Re: Survey of Java SPARQL endpoint query API

On Sep 21, 2008, at 1:48 PM, Alan Ruttenberg wrote:

>
> On Sun, Sep 21, 2008 at 12:15 PM, Mark Diggory <mdiggory@mit.edu>  
> wrote:
>>
>> Hello,
>>
>> I'm trying to get a survey of existing client side tools in Java for
>> interacting with SPARQL endpoints.  I realize that at a most basic  
>> level all
>> one needs to start with is an Http Client like Apache Commons  
>> HttpClient or
>> the Java HTTPURLConnection.  But, I'm looking more for clients that  
>> act more
>> like JDBC, allowing for the creation of prepared queries and  
>> iteration of
>> response results as "records" and possibly "paging" capabilities  
>> through
>> result-sets.
>>
>> An important aspect I am seeking in such a library is that it be  
>> free of
>> underlying dependencies on any specific underlying triple-store
>> implementation behind that SPARQL endpoint.
>
> Yet your request that it be a client that act more like JDBC will do  
> just that.
>
> The HTTP SPARQL protocol is the only specified protocol for
> interacting with RDF stores.

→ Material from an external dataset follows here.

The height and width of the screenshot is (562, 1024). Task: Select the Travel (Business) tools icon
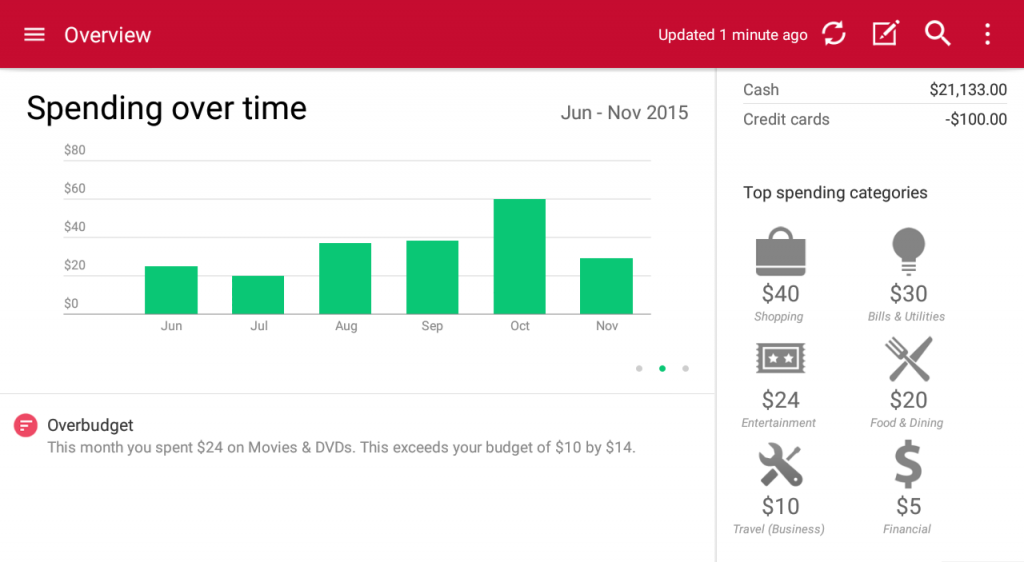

The results format is a very simple XML
> based format. If you want to be independent of implementation, I'd
> recommend that you stick with the basics.
>
> http://www.w3.org/TR/rdf-sparql-protocol/
> http://www.w3.org/TR/rdf-sparql-XMLres/
>
> -Alan

Alan, thank you for your response, It gives me an opportunity to  
elaborate further.  I tend to disagree. JDBC actually an example of  
how a common API allows very different vendor implementations to be  
accessed from the same interface (albeit, we won't go into the  
variance allowed in SQL that defeats this strategy). The one thing  
that all relational databases accessed via java share is being  
accessed via the common JDBC API. The one thing that would speed  
adoption of SPARQL endpoints as an important part of the Java  
community would be an API that simplifies the parsing so that there  
are not umteen local variants of such an API and/or the requirement to  
implement an entire specification every time someone needs a client  
side solution for communicating with a SPARQL ENDPOINT.  Finally, such  
an API would be considerably simpler in nature to implement than JDBC.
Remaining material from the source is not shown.